▶ ABOUT THIS EXERCISE
After finding the line with "Task: Click the Valor Max. = 100 text" in the data below, set down exactly each line through the one with "1200x927 pixels.", inclusive, and stop there.

▶ DATA
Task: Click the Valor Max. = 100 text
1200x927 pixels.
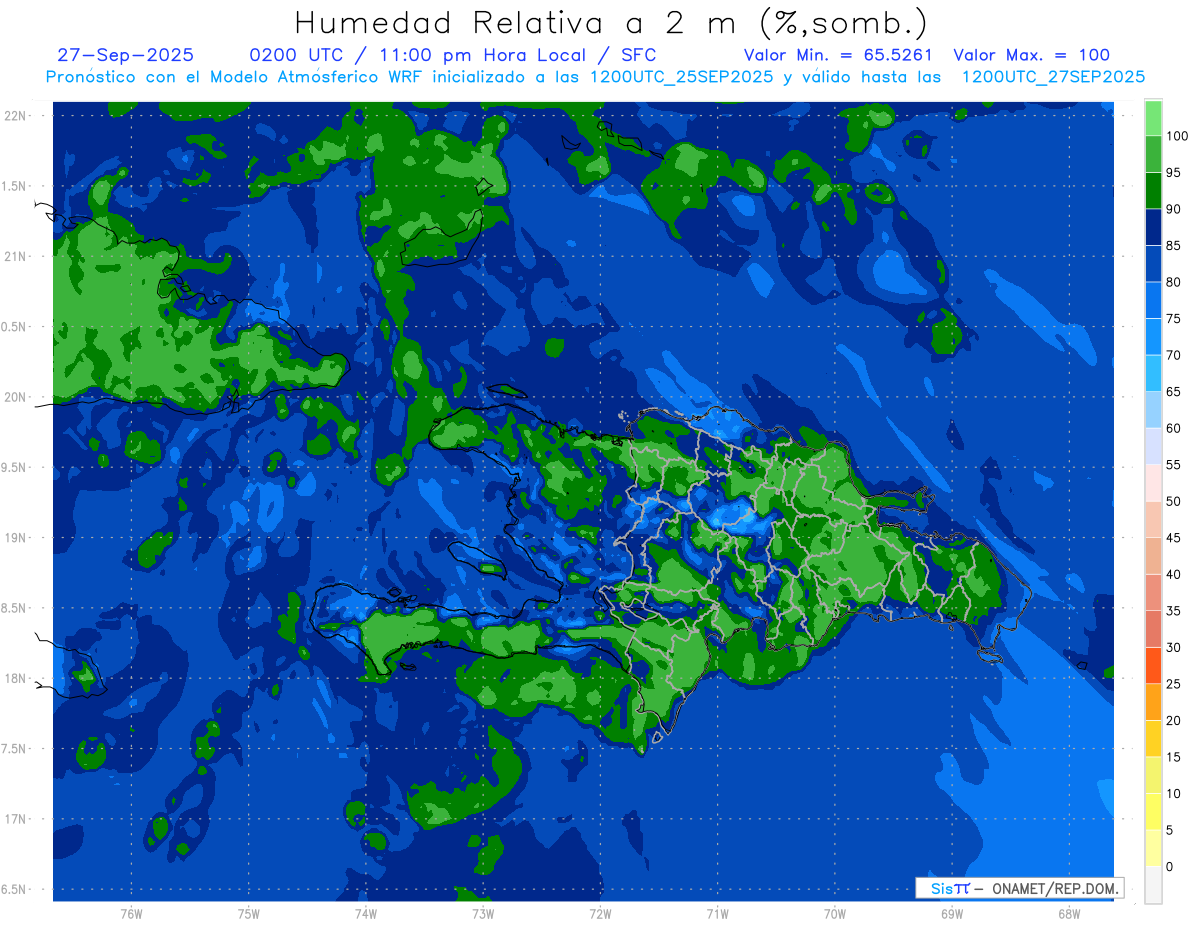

==

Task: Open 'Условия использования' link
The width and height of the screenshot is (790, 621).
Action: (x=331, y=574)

▶ WRITTEN ANSWER
Task: Click the Valor Max. = 100 text
1200x927 pixels.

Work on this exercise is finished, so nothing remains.